▶ [Text segment]
________

Even today the Indian psyche remains closely connected with trees. It is still believed, for example, that the ghosts of brahmans live in fig trees, both pipal (Ficus religiosa) and banyan (Ficus indica), awaiting reincarnation and generally relief from their situation. I can sympathise. The Ficus family, by the way, is an extremely widespread one, with several hundred species, dozens of which are native to Asia. Among sacred trees, figs tend to be the most highly venerated in India.

Trees had, and have, a noteworthy impact in Japan also. The Japanese pagoda tree (Sophora japonica) and the cryptomeria were venerated at Shinto shrines, and still are in a certain form. Especially sacred was the sakaki, a branch which sticks upright in the ground and is represented by the shin-no-mihashira, or sacred central post. The Japanese plum or ume (Prunus salicina, sometimes referred to as a Japanese apricot) played a central role in Japanese culture for many centuries. 

Druids. The Druids in the 2nd century BC in Britain conducted their sometimes intriguing and often alarming affairs in groves of oak trees.

________

▶ [Extracted entries]
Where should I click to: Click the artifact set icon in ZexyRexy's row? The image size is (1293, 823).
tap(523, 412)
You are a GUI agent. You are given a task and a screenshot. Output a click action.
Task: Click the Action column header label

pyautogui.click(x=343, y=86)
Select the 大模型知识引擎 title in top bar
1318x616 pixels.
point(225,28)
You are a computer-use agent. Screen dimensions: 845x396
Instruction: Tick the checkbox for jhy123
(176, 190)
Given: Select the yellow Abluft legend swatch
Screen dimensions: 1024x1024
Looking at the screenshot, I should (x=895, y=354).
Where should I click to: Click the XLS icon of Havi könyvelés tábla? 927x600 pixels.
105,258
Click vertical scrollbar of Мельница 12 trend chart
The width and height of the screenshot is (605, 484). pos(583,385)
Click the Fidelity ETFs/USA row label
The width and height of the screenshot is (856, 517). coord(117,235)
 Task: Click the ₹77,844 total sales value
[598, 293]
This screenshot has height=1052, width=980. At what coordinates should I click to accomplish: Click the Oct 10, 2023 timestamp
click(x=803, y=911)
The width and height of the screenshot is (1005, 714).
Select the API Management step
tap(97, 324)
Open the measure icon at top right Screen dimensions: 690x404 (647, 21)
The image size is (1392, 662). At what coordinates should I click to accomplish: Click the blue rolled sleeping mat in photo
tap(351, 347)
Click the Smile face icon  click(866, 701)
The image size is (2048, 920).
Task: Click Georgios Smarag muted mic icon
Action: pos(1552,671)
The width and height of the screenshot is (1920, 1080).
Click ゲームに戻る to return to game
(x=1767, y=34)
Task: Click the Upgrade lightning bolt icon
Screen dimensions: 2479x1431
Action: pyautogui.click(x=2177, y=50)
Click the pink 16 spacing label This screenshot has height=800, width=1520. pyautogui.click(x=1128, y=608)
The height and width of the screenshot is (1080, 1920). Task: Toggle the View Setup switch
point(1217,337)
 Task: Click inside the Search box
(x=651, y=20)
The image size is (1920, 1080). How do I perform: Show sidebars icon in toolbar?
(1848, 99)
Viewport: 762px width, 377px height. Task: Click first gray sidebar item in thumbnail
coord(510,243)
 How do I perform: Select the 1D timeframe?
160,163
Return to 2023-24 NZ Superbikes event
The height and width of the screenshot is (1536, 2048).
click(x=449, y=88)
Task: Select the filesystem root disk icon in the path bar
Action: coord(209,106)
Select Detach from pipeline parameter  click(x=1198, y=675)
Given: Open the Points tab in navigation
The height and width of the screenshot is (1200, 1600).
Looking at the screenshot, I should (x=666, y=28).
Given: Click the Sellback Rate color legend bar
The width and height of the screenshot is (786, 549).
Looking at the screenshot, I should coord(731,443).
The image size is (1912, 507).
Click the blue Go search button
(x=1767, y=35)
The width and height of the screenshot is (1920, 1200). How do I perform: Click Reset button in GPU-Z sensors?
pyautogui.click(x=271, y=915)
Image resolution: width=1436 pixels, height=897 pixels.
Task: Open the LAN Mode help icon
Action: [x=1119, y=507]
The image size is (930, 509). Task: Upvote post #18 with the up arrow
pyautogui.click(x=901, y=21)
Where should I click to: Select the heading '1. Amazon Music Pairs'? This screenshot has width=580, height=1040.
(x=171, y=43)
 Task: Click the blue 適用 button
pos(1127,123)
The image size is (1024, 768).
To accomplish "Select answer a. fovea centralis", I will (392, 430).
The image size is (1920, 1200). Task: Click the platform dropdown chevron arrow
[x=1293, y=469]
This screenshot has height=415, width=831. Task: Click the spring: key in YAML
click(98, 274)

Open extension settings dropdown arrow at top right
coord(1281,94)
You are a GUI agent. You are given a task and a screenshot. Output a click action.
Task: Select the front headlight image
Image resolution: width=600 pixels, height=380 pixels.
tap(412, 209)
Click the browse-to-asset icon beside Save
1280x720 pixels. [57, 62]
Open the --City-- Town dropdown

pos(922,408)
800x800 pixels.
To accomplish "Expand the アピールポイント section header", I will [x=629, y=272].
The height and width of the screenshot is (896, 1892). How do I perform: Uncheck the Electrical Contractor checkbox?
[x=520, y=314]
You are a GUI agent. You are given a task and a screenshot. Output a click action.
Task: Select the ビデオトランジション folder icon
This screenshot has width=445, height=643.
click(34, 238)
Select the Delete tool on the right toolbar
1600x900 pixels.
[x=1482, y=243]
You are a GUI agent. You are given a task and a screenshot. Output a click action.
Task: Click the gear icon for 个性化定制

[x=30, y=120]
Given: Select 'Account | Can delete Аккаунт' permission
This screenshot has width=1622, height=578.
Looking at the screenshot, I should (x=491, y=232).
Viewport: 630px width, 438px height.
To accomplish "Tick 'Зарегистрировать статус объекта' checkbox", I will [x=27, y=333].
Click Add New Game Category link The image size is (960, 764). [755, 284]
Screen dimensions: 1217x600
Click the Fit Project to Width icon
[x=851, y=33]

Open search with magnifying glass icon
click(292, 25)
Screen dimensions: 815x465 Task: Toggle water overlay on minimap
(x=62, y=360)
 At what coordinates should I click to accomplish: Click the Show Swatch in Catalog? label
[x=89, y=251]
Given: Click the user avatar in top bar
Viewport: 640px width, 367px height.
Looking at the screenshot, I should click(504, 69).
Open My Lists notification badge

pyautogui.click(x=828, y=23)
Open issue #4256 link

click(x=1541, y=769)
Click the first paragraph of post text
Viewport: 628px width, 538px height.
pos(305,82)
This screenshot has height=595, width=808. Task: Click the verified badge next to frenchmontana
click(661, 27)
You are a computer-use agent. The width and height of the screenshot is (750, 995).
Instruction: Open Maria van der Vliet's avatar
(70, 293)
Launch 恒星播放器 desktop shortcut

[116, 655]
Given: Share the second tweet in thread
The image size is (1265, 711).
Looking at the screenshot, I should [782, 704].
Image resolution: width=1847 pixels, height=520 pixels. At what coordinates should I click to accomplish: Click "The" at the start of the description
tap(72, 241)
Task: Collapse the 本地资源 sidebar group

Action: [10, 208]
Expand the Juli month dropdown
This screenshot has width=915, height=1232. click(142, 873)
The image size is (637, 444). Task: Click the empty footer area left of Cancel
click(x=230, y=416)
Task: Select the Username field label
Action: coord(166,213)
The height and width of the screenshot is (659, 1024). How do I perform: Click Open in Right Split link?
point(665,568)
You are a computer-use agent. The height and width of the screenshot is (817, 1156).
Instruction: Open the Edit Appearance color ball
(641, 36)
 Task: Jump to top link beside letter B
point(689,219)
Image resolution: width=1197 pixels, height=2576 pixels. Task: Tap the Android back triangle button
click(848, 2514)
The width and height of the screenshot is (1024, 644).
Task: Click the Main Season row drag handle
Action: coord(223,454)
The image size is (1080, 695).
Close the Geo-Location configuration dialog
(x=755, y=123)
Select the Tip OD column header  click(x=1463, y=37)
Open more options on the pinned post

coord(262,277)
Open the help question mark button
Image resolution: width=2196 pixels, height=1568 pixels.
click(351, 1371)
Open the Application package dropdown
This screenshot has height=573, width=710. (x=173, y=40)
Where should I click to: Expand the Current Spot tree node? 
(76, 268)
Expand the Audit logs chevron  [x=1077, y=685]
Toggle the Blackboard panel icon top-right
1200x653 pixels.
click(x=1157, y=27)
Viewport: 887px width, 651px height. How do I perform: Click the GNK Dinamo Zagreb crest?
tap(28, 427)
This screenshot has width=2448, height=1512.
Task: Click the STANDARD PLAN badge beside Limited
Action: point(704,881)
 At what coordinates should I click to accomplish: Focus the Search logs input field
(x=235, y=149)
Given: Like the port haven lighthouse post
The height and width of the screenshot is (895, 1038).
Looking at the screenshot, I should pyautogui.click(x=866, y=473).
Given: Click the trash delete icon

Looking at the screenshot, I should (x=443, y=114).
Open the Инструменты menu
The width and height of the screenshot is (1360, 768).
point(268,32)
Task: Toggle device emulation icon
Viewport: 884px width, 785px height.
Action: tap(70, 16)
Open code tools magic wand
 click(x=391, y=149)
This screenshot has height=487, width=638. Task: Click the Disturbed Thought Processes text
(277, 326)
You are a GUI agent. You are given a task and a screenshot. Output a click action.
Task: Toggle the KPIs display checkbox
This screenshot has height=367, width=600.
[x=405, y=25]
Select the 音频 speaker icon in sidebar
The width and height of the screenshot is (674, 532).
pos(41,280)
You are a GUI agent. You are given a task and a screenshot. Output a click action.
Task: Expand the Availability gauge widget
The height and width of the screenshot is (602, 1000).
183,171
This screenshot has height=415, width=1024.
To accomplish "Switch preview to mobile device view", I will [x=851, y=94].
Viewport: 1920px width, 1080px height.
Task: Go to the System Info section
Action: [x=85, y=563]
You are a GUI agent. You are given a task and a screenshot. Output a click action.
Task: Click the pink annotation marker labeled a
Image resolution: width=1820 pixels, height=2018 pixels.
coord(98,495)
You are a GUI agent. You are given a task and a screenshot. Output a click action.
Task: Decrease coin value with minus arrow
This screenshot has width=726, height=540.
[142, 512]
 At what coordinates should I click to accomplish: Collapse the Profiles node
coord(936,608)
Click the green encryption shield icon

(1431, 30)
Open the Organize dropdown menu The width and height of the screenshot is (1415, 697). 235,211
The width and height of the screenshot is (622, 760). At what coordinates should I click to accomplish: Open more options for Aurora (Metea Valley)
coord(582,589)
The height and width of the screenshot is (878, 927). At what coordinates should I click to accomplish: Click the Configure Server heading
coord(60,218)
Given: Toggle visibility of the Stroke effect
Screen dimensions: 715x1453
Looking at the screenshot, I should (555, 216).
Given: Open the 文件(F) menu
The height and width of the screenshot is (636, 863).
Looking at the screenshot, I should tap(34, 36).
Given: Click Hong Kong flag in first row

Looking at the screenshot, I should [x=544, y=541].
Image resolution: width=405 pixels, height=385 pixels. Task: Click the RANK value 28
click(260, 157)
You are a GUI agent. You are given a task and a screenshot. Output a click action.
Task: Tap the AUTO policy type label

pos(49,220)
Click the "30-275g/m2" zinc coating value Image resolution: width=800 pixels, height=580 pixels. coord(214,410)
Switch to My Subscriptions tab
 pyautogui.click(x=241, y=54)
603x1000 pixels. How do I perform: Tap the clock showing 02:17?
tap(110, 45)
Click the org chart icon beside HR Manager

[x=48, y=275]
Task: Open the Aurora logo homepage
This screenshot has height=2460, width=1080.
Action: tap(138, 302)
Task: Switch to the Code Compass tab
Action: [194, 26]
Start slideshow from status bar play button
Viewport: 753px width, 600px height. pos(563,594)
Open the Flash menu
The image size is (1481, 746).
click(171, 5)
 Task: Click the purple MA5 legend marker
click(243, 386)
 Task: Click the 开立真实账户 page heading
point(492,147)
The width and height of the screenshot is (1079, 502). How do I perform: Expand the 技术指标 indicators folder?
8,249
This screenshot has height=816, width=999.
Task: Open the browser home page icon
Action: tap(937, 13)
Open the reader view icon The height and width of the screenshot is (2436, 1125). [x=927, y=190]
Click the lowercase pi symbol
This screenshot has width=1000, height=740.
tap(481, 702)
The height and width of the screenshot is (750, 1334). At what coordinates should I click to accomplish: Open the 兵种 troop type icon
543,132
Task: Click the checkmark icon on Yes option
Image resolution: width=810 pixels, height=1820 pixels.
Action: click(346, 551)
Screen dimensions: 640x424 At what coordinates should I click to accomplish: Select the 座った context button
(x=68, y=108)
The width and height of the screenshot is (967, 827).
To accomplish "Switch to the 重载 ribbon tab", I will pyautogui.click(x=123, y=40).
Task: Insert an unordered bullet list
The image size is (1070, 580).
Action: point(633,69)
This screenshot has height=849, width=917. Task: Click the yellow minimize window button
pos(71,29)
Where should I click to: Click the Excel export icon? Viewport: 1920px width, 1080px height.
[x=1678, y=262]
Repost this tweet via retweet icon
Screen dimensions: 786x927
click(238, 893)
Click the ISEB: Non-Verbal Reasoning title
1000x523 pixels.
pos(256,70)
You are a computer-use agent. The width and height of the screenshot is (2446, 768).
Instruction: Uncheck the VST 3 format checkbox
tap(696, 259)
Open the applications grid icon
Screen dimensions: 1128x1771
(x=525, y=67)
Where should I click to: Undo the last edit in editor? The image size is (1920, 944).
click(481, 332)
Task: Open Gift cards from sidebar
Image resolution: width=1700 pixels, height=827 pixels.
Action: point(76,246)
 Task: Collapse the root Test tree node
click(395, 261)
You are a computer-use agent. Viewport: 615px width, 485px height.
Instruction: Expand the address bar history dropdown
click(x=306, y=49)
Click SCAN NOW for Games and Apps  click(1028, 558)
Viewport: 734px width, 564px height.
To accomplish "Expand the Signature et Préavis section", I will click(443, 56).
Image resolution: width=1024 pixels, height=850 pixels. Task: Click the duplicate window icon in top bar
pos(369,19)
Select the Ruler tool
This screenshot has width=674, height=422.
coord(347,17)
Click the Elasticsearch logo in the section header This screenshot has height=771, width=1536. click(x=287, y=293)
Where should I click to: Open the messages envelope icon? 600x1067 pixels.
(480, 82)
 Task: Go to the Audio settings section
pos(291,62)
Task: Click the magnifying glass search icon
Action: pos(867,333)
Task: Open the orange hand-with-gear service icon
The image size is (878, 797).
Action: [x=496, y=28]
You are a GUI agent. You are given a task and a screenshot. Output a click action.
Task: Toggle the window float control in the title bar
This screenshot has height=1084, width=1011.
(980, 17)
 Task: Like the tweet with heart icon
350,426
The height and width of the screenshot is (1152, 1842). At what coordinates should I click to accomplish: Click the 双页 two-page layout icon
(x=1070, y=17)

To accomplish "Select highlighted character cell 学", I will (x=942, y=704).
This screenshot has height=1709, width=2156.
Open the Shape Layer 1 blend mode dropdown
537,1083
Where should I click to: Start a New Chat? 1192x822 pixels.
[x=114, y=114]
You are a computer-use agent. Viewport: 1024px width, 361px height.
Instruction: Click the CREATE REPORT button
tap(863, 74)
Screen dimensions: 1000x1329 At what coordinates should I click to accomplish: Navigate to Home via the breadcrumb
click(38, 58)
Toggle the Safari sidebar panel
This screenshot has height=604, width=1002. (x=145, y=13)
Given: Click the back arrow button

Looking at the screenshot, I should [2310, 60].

________

▶ [Exercise objective] Copy out the passage on sacred trees word for word, in full. The records have nothing to do with the text.

▶ [Task answer]
Even today the Indian psyche remains closely connected with trees. It is still believed, for example, that the ghosts of brahmans live in fig trees, both pipal (Ficus religiosa) and banyan (Ficus indica), awaiting reincarnation and generally relief from their situation. I can sympathise. The Ficus family, by the way, is an extremely widespread one, with several hundred species, dozens of which are native to Asia. Among sacred trees, figs tend to be the most highly venerated in India.

Trees had, and have, a noteworthy impact in Japan also. The Japanese pagoda tree (Sophora japonica) and the cryptomeria were venerated at Shinto shrines, and still are in a certain form. Especially sacred was the sakaki, a branch which sticks upright in the ground and is represented by the shin-no-mihashira, or sacred central post. The Japanese plum or ume (Prunus salicina, sometimes referred to as a Japanese apricot) played a central role in Japanese culture for many centuries. 

Druids. The Druids in the 2nd century BC in Britain conducted their sometimes intriguing and often alarming affairs in groves of oak trees.